» WORK REQUIRED
Could you write out every one of the records below word for word, keeping their order?

» DATA FOR THIS EXERCISE
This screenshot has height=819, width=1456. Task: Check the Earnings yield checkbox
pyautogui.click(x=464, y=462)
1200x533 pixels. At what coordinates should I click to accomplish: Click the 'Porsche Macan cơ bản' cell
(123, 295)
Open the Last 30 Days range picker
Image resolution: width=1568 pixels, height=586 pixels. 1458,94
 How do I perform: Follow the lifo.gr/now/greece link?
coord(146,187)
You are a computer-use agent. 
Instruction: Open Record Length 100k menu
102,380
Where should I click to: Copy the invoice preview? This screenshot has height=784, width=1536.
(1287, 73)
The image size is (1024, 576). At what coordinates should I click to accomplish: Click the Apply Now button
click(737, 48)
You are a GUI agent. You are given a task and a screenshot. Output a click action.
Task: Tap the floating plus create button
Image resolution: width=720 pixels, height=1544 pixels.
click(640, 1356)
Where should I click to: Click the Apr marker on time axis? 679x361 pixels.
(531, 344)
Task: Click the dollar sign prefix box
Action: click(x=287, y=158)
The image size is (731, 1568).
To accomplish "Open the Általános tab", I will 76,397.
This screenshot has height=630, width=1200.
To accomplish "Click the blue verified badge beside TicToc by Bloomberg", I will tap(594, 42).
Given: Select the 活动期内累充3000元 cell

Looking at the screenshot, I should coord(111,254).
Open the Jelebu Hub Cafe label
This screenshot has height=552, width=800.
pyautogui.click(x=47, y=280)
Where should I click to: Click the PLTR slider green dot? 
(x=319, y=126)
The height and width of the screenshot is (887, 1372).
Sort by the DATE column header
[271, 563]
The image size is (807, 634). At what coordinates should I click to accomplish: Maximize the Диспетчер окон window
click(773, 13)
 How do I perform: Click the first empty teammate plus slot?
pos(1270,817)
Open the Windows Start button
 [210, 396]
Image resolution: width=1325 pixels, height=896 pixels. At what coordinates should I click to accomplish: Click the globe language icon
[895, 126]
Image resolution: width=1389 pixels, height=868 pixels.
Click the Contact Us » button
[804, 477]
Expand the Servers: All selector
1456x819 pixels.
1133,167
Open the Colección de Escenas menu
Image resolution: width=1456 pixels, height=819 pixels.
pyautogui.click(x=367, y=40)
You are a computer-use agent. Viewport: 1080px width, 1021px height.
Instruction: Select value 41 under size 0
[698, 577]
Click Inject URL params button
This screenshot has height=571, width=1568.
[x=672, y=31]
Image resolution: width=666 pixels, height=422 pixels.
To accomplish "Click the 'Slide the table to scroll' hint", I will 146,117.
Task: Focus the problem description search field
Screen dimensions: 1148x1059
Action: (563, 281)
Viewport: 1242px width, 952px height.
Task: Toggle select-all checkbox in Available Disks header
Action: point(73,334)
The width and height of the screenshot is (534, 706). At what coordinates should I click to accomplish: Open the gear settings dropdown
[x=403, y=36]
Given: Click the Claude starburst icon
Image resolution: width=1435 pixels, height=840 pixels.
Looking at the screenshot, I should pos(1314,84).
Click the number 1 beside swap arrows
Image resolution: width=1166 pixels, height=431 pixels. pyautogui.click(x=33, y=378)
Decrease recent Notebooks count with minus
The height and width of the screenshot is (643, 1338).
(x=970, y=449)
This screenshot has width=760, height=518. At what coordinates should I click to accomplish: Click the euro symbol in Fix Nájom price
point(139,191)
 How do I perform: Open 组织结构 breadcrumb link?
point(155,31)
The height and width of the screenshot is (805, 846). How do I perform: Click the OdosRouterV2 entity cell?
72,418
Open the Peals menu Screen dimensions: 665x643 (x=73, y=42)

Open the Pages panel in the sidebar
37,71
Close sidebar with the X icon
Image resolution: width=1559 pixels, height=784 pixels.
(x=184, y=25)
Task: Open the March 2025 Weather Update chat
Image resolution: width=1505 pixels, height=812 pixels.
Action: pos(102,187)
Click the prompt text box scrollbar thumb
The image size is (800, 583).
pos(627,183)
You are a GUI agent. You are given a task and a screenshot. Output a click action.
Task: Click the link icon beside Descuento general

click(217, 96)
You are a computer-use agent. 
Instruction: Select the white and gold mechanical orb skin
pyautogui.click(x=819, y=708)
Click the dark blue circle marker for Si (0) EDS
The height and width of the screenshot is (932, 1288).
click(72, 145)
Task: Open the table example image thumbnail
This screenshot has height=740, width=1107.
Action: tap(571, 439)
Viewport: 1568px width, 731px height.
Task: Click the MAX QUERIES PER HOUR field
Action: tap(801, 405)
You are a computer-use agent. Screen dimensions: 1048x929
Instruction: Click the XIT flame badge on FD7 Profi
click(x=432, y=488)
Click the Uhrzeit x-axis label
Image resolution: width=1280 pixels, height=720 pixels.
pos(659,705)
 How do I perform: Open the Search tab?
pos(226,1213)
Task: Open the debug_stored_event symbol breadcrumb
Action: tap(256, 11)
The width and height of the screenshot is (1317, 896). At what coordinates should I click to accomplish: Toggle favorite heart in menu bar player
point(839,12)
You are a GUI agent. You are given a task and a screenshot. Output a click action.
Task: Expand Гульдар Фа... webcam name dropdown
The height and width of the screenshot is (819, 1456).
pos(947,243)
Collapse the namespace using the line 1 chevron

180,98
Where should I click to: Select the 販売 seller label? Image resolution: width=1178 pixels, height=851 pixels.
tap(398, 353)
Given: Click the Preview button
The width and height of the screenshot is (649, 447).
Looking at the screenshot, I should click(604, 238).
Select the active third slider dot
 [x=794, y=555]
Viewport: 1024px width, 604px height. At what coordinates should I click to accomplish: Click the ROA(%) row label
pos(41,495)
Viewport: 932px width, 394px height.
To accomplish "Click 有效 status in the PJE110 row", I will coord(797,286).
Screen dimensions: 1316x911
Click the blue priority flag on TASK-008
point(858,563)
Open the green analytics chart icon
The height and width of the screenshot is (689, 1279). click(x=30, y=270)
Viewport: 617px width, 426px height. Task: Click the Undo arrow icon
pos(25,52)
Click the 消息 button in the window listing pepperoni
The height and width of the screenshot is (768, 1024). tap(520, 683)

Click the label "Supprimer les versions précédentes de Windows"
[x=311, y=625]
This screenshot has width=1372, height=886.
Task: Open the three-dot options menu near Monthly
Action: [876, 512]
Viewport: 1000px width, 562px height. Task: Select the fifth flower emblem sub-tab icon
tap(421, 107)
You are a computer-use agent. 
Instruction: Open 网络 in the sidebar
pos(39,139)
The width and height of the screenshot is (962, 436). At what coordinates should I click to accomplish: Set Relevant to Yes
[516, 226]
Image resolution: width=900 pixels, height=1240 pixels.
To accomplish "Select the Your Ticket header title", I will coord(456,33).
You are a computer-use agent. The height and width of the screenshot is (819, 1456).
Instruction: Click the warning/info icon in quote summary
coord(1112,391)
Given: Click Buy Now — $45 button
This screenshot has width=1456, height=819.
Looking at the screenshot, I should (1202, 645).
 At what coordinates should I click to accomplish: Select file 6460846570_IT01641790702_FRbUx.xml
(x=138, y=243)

» RIGHT ANSWER
This screenshot has height=819, width=1456. Task: Check the Earnings yield checkbox
pyautogui.click(x=464, y=462)
1200x533 pixels. At what coordinates should I click to accomplish: Click the 'Porsche Macan cơ bản' cell
(123, 295)
Open the Last 30 Days range picker
Image resolution: width=1568 pixels, height=586 pixels. 1458,94
 How do I perform: Follow the lifo.gr/now/greece link?
coord(146,187)
You are a computer-use agent. 
Instruction: Open Record Length 100k menu
102,380
Where should I click to: Copy the invoice preview? This screenshot has height=784, width=1536.
(1287, 73)
The image size is (1024, 576). At what coordinates should I click to accomplish: Click the Apply Now button
click(737, 48)
You are a GUI agent. You are given a task and a screenshot. Output a click action.
Task: Tap the floating plus create button
Image resolution: width=720 pixels, height=1544 pixels.
click(640, 1356)
Where should I click to: Click the Apr marker on time axis? 679x361 pixels.
(531, 344)
Task: Click the dollar sign prefix box
Action: click(x=287, y=158)
The image size is (731, 1568).
To accomplish "Open the Általános tab", I will 76,397.
This screenshot has height=630, width=1200.
To accomplish "Click the blue verified badge beside TicToc by Bloomberg", I will tap(594, 42).
Given: Select the 活动期内累充3000元 cell

Looking at the screenshot, I should coord(111,254).
Open the Jelebu Hub Cafe label
This screenshot has height=552, width=800.
pyautogui.click(x=47, y=280)
Where should I click to: Click the PLTR slider green dot? 
(x=319, y=126)
The height and width of the screenshot is (887, 1372).
Sort by the DATE column header
[271, 563]
The image size is (807, 634). At what coordinates should I click to accomplish: Maximize the Диспетчер окон window
click(773, 13)
 How do I perform: Click the first empty teammate plus slot?
pos(1270,817)
Open the Windows Start button
 [210, 396]
Image resolution: width=1325 pixels, height=896 pixels. At what coordinates should I click to accomplish: Click the globe language icon
[895, 126]
Image resolution: width=1389 pixels, height=868 pixels.
Click the Contact Us » button
[804, 477]
Expand the Servers: All selector
1456x819 pixels.
1133,167
Open the Colección de Escenas menu
Image resolution: width=1456 pixels, height=819 pixels.
pyautogui.click(x=367, y=40)
You are a computer-use agent. Viewport: 1080px width, 1021px height.
Instruction: Select value 41 under size 0
[698, 577]
Click Inject URL params button
This screenshot has height=571, width=1568.
[x=672, y=31]
Image resolution: width=666 pixels, height=422 pixels.
To accomplish "Click the 'Slide the table to scroll' hint", I will 146,117.
Task: Focus the problem description search field
Screen dimensions: 1148x1059
Action: (563, 281)
Viewport: 1242px width, 952px height.
Task: Toggle select-all checkbox in Available Disks header
Action: point(73,334)
The width and height of the screenshot is (534, 706). At what coordinates should I click to accomplish: Open the gear settings dropdown
[x=403, y=36]
Given: Click the Claude starburst icon
Image resolution: width=1435 pixels, height=840 pixels.
Looking at the screenshot, I should pos(1314,84).
Click the number 1 beside swap arrows
Image resolution: width=1166 pixels, height=431 pixels. pyautogui.click(x=33, y=378)
Decrease recent Notebooks count with minus
The height and width of the screenshot is (643, 1338).
(x=970, y=449)
This screenshot has width=760, height=518. At what coordinates should I click to accomplish: Click the euro symbol in Fix Nájom price
point(139,191)
 How do I perform: Open 组织结构 breadcrumb link?
point(155,31)
The height and width of the screenshot is (805, 846). How do I perform: Click the OdosRouterV2 entity cell?
72,418
Open the Peals menu Screen dimensions: 665x643 (x=73, y=42)

Open the Pages panel in the sidebar
37,71
Close sidebar with the X icon
Image resolution: width=1559 pixels, height=784 pixels.
(x=184, y=25)
Task: Open the March 2025 Weather Update chat
Image resolution: width=1505 pixels, height=812 pixels.
Action: pos(102,187)
Click the prompt text box scrollbar thumb
The image size is (800, 583).
pos(627,183)
You are a GUI agent. You are given a task and a screenshot. Output a click action.
Task: Click the link icon beside Descuento general

click(217, 96)
You are a computer-use agent. 
Instruction: Select the white and gold mechanical orb skin
pyautogui.click(x=819, y=708)
Click the dark blue circle marker for Si (0) EDS
The height and width of the screenshot is (932, 1288).
click(72, 145)
Task: Open the table example image thumbnail
This screenshot has height=740, width=1107.
Action: tap(571, 439)
Viewport: 1568px width, 731px height.
Task: Click the MAX QUERIES PER HOUR field
Action: tap(801, 405)
You are a computer-use agent. Screen dimensions: 1048x929
Instruction: Click the XIT flame badge on FD7 Profi
click(x=432, y=488)
Click the Uhrzeit x-axis label
Image resolution: width=1280 pixels, height=720 pixels.
pos(659,705)
 How do I perform: Open the Search tab?
pos(226,1213)
Task: Open the debug_stored_event symbol breadcrumb
Action: tap(256, 11)
The width and height of the screenshot is (1317, 896). At what coordinates should I click to accomplish: Toggle favorite heart in menu bar player
point(839,12)
You are a GUI agent. You are given a task and a screenshot. Output a click action.
Task: Expand Гульдар Фа... webcam name dropdown
The height and width of the screenshot is (819, 1456).
pos(947,243)
Collapse the namespace using the line 1 chevron

180,98
Where should I click to: Select the 販売 seller label? Image resolution: width=1178 pixels, height=851 pixels.
tap(398, 353)
Given: Click the Preview button
The width and height of the screenshot is (649, 447).
Looking at the screenshot, I should click(604, 238).
Select the active third slider dot
 [x=794, y=555]
Viewport: 1024px width, 604px height. At what coordinates should I click to accomplish: Click the ROA(%) row label
pos(41,495)
Viewport: 932px width, 394px height.
To accomplish "Click 有效 status in the PJE110 row", I will coord(797,286).
Screen dimensions: 1316x911
Click the blue priority flag on TASK-008
point(858,563)
Open the green analytics chart icon
The height and width of the screenshot is (689, 1279). click(x=30, y=270)
Viewport: 617px width, 426px height. Task: Click the Undo arrow icon
pos(25,52)
Click the 消息 button in the window listing pepperoni
The height and width of the screenshot is (768, 1024). tap(520, 683)

Click the label "Supprimer les versions précédentes de Windows"
[x=311, y=625]
This screenshot has width=1372, height=886.
Task: Open the three-dot options menu near Monthly
Action: [876, 512]
Viewport: 1000px width, 562px height. Task: Select the fifth flower emblem sub-tab icon
tap(421, 107)
You are a computer-use agent. 
Instruction: Open 网络 in the sidebar
pos(39,139)
The width and height of the screenshot is (962, 436). At what coordinates should I click to accomplish: Set Relevant to Yes
[516, 226]
Image resolution: width=900 pixels, height=1240 pixels.
To accomplish "Select the Your Ticket header title", I will coord(456,33).
You are a computer-use agent. The height and width of the screenshot is (819, 1456).
Instruction: Click the warning/info icon in quote summary
coord(1112,391)
Given: Click Buy Now — $45 button
This screenshot has width=1456, height=819.
Looking at the screenshot, I should (1202, 645).
 At what coordinates should I click to accomplish: Select file 6460846570_IT01641790702_FRbUx.xml
(x=138, y=243)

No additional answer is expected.